The 12th BRICS summit, hosted by Russia, wrapped up on November 17 after adopting the extensive Moscow Declaration. The document outlined key spheres of multilateral cooperation within the format. The statistical outcomes are impressive: 22 ministerial meetings, 62 senior officials' meetings and 31 adopted documents.
The BRICS is actually rather a forum than a traditional-type organization with rigid membership and regulations. Most of its programs and mechanisms proved to be effective during the pandemic. The BRICS Science, Technology and Innovation (STI) Framework Programme pioneered in 2015 helped scientists and researchers to stay connected and effectively exchange their findings to better facilitate a common response to COVID-19.

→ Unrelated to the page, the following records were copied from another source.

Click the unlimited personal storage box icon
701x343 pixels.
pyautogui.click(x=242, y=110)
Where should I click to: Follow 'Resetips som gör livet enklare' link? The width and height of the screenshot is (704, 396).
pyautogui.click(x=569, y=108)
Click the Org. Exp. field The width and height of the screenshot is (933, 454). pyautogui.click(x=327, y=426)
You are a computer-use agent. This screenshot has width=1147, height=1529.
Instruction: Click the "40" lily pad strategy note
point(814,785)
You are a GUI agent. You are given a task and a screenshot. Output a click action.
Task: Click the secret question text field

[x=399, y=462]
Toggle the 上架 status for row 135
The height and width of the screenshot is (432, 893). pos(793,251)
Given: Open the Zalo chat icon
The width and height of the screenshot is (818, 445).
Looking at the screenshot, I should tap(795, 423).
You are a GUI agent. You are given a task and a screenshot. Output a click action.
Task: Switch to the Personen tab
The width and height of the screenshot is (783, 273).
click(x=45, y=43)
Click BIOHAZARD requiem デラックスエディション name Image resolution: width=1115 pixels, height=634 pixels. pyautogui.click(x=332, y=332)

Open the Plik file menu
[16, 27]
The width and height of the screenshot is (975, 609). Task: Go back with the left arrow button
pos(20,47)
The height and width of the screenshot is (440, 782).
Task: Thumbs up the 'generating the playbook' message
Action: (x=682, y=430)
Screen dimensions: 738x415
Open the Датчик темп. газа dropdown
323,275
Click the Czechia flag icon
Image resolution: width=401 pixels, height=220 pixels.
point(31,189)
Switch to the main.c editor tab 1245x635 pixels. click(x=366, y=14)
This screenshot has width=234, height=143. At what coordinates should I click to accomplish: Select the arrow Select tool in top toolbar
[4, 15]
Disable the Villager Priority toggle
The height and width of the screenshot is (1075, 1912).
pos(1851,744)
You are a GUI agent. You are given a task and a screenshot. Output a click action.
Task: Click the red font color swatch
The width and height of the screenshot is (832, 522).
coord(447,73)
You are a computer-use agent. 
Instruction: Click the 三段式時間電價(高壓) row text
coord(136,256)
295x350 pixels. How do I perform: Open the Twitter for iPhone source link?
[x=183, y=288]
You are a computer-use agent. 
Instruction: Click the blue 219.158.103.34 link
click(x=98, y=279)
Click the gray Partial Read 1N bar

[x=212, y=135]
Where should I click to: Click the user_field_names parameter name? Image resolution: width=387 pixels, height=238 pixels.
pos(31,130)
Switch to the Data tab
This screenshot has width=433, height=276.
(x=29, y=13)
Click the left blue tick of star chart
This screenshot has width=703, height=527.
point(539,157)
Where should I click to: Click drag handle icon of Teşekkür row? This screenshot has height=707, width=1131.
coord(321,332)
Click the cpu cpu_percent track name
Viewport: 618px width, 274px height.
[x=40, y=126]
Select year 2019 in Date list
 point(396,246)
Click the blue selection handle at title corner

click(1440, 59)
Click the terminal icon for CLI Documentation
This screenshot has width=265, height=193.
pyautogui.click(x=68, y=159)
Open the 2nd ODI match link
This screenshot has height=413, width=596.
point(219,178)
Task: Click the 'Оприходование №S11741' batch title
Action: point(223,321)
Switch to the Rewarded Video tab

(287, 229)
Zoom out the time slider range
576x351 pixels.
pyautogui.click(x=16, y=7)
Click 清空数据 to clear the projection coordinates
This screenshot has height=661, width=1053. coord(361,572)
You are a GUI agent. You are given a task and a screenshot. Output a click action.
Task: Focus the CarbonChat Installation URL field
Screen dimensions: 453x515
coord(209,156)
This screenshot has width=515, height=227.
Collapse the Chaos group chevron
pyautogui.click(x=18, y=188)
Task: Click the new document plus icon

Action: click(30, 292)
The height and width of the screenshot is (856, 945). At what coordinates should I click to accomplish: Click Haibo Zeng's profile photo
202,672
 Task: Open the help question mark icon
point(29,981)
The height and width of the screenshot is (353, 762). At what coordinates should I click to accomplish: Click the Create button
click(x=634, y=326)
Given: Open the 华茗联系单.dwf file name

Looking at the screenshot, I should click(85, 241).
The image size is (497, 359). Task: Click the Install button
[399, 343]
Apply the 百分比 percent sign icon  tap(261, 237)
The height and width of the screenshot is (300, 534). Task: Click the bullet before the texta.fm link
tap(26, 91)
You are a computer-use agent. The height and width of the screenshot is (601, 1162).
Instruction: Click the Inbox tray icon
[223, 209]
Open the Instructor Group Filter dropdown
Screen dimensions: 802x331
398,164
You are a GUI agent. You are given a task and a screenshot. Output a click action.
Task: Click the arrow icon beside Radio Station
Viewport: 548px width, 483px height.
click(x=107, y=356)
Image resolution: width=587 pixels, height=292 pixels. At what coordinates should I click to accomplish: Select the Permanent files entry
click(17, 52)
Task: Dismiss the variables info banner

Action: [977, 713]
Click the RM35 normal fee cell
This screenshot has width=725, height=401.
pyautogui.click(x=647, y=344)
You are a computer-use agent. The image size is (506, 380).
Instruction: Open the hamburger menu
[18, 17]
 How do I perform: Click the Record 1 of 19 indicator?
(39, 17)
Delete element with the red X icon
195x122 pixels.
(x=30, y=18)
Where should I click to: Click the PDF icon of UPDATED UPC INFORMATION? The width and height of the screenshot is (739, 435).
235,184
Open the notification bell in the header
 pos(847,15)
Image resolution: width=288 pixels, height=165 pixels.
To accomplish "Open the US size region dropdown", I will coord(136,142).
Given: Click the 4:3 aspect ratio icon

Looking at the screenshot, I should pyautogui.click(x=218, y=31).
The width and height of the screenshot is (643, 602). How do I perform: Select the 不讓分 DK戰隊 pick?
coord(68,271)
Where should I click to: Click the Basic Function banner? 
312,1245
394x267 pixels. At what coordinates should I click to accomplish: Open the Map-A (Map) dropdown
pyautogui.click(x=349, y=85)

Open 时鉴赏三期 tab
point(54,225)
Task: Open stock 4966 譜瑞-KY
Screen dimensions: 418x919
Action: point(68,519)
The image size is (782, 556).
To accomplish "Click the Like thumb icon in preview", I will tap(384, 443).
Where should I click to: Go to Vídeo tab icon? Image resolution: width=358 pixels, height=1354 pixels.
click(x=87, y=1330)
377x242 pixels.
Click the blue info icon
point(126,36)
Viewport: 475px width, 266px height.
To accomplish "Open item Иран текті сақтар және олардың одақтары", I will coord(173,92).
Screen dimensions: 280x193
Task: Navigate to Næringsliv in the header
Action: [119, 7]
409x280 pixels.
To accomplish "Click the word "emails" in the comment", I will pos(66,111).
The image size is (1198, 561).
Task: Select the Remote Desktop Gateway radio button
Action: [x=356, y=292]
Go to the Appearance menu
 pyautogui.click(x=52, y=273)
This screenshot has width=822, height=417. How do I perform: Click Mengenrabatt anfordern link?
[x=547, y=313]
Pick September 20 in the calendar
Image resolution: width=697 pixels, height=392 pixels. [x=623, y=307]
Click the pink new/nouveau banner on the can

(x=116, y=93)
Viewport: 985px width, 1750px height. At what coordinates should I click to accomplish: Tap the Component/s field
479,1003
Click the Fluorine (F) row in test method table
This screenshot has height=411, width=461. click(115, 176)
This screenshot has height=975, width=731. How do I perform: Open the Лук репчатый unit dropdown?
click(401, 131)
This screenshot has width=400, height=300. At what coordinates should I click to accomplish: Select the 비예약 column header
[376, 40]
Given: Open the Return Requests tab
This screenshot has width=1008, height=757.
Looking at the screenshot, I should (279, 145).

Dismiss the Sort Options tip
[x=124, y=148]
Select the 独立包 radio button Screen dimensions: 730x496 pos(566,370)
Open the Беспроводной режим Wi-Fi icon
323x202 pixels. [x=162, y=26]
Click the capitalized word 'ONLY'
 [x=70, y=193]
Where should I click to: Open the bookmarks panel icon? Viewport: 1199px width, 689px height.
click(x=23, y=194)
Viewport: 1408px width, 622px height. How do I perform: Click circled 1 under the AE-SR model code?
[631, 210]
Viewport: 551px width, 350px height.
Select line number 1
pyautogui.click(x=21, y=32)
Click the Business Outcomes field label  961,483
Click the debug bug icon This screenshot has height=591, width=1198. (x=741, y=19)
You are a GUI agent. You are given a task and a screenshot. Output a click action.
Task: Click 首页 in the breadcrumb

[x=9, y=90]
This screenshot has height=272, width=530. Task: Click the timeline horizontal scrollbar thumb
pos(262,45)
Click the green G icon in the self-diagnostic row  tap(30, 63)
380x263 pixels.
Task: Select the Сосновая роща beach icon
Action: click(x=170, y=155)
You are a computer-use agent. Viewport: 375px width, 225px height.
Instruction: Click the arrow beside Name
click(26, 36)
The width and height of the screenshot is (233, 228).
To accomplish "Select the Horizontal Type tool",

Similarly in financial cooperation, the New Development Bank (NDB) has demonstrated high efficiency during the crisis by undertaking "timely measures" through its Emergency Assistance Program – offering a $10 billion pool of emergency loans to its member states, split in half between support for healthcare and economic recovery. BRICS countries agreed on the NDB's "remarkable achievements" reached over the last 5 years that are embodied in a variety of projects: In November 2020, the overall number of supported projects hit its apex of $21 billion, a figure that is is expected to skyrocket to $26 billion by the end of the year. The significance and growing scope of the bank's operations are depicted by the increasing number of regional offices, three of which are already in operation in Shanghai, Johannesburg and San Paulo, complemented by a newly opened facility in Moscow and an upcoming one in India.
BRICS states don't limit their financial interaction to the NDB. They underscore vigorous cooperation between central banks and other financial institutions, exemplified by the creation of the BRICS Payments Task Force as a step towards cooperation on national payments systems and the establishment of the BRICS Rapid Information Security Channel to promote the exchange of information on cyber threats among their central banks.
Two pillars of this year's summit are the economy and counterterrorism. These issues are signified by the most important declarations adopted during the gathering: The BRICS Counterterrorism Strategy and BRICS Economic Partnership Strategy 2025. They target two most of the pressing issues – the coronavirus-shackled economies and sprawling terrorist networks. The BRICS Counterterrorism Strategy is designed to provide law enforcement authorities with real cooperative mechanisms for timely information exchange and to facilitate concerted measures against the masterminds of terror attacks. BRICS states also highlighted the urgency of agreeing on an extension of the 2010 Russia-U.S. Treaty on Measures for the Further Reduction and Limitation of Strategic Offensive Arms without delay, which speaks highly of the five countries' shared vision for global strategic stability.
As one may have anticipated, new domains are to be explored by BRICS in the future – digital medicine, cooperation in space, COVID-19 vaccine research and production and green finance among them. The Moscow Declaration reaffirms the strategic spirit of BRICS states' unanimity to set long-term goals rather than pursue short-term benefits. They've called for a comprehensive global governance model based on reviewing the UN and its Security Council, IMF and WTO mechanisms and bringing in more representativeness and efficiency into these organizations. It is a very vocal example that five countries are set to cement their united positions on the global stage despite lacking official bloc status.
This kind of close cooperation with a freestyle structure may be a trailblazer of a new 21st-century type of international cooperation, when they develop long-term strategic coordination based on shared values and common interests without bounding themselves with official allies' relations, leaving room for a diversified approach to foreign policy.